Can't believe I'm agreeing with Hussain.


----------



## Darkscion (Dec 23, 2018)

Obito when determined has insane willpower too . Like I said earlier he mentally over powered madara at one point . Obito’s back up plans have back plans for crying out loud .


----------



## kokodeshide (Dec 24, 2018)

Out of every possible match up that is actually a worth while fight, This is the one where people opinions confuse me the most. Why is everyone so high on obito? How is he superior in everyway? We have basically seen the dude get his ass kicked more times than anyone in the series. We have seen that if you take away Kamui, he literally becomes a weaker Kakashi. Itachi at 30 percent power and no Mangekyo was even with Kakashi. Obito literally is ONLY a Kamui fighter. 

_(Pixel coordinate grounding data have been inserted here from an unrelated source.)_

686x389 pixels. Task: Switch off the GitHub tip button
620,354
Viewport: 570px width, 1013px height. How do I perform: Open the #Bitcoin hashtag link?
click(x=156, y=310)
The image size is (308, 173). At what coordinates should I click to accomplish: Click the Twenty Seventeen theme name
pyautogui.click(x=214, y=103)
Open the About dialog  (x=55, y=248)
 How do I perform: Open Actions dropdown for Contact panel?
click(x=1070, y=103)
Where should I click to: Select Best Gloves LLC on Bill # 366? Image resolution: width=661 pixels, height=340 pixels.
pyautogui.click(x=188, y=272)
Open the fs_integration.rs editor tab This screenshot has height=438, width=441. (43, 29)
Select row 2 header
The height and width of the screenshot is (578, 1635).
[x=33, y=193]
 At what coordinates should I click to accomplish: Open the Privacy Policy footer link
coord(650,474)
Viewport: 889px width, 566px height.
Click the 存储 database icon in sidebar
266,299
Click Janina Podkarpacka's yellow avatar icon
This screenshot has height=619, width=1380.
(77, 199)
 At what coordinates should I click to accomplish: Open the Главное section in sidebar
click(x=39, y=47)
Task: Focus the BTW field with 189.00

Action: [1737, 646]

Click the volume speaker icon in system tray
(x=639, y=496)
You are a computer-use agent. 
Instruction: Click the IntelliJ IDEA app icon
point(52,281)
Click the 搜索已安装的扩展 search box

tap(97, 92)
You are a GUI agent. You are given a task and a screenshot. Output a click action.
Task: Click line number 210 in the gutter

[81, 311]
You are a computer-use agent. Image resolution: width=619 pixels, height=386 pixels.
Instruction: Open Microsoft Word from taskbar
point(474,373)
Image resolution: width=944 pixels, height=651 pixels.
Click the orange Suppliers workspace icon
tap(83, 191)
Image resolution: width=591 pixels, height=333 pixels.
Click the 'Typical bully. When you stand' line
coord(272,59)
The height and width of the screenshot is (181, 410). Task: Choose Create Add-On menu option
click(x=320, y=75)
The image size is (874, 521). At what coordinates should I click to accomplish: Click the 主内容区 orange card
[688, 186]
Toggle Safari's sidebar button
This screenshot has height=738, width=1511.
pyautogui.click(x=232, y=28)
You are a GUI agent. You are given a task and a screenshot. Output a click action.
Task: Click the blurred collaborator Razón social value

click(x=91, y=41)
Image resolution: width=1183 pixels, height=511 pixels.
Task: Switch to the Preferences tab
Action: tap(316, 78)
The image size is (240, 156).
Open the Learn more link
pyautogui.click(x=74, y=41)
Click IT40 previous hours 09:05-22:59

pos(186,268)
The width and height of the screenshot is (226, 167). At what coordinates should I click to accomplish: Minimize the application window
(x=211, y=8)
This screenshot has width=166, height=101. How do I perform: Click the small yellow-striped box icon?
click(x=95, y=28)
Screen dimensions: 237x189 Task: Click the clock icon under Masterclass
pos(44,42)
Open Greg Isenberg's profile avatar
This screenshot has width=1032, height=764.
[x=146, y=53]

Itachi has superior Taijutsu, no problems with kakashi, KCM naruto or Acrobat Bee.
Itachi has superior Ninjutsu, His susanoo wields totsuka and the yata mirror. Amaterasu and Tsukuyomi are 1 hit kills to nearly anyone.
Itachi has superior Genjutsu, 70 year tsukuyomi. Ephemeral. 
Itachi has superior speed and reaction time. First shown by his clear superiority over Obitos equal kakashi, again by dodging Bee's blindside attack and then almost blitzing him soon after. Obito showed no such ability against anyone, ever. 
Itachi himself has basic durability. Whereas Obito has way higher durability and also has regen. Although basic punches from kakashi hurt him pretty bad.
Itachi has fairly underrated stamina. Outlasted sasuke while using MS during their fight. Obito has seemingly endless fuckin chakra.
Strength is pretty unknown. But Itachi seemingly handled naruto and Bees strength just fine. Obito did as well, but Kakashi wasn't overwhelmed by his power so i'd say its a tie leaning slightly in obitos favor.
Intelligence. To say Itachi is superior is an understatement. Obito, with a, youcannevertouchmeability, has been hit more times than whitney houston. The dude constantly overestimates himself and underestimates everyone else. He is constantly PMSing. You may argue that Obito is as smart as itachi. But my counter argument would be, maybe, but he is DEFINITELY more stupid than itachi, that is for damn sure.
So Obito clearly wins in 2 out of the 9 things I listed. and arguably wins a 3rd.  So to say that Itachi loses is to say that Kamui is soooooo fuckin godly, that it can make Obito overcome an IMMENSE gap in ability to beat a person who has several one hit kills. Kamui sure as shit isn't the hottest shit on the market seeing as a basic paper bomb counter turned Obito into a car accident victim. It has also been figured out by just about everyone who has seen it. He was in the damn shadows of akatsuki not as some sort of underground leader, he was doing that cause he was weak as fuck. He needed to gain power before actually joining. Obito is the great pretender, and he has fooled every one of you guys as well. It is as clear as day in the manga, Obito was foooling everyone, barely scraping by because of his hax sharingan. Think about how ANY Akatsuki member deals with Fuu and Torune. Could you imagine any of them going longer than a brief 2 millesecond scuffle with Danzos goons before casually killing them? Even Hidan likely embarrases them, badly. Yet he lost a fuckin arm. By his own doing, sure, or he could have just killed him another way. Basically, any person in Akatsuki has done, or would do, better against any of his opponents. If Obito had tried to capture Gaara, he would have left the sand village looking like the dad from Oblongs. google it.


----------



## Darkscion (Dec 24, 2018)

Even if he was an “only kamui” fighter he will always have kamui so that is irrelevant and itachi has no counter for kamui . Naruto in kcm is as fast as the Raikage . Obito kept up with him and 3 other people at once and any 1 of those 3 people could give itachi a run for his money . Kakashi actually improved his speed after the time skip to be more close to equal to itachi as well . Itachi is around equal to sasuke in speed and he is very fast with throwing weapons. Obito easily reacted to a chidori from sasuke , the same sasuke who was around equal to itachi . Itachi looked about equal to Kcm naruto speed and that’s milking it . He isn’t raikage speed and obito reacted to a point blank raikage blitz pretty effortlessly . Just because you think these things doesn’t make them fact. The only thing that matters are feats . Obito hasn’t really lost many fights actually . Minato injured a legit child obito ( 14 years old ) minato still ended up dying that day though . He Gave his own life to ensure that his son had a ghost of a chance of stopping obito. Juubito practically wanted to lose as it was explained . He is among the most powerful characters in the whole verse .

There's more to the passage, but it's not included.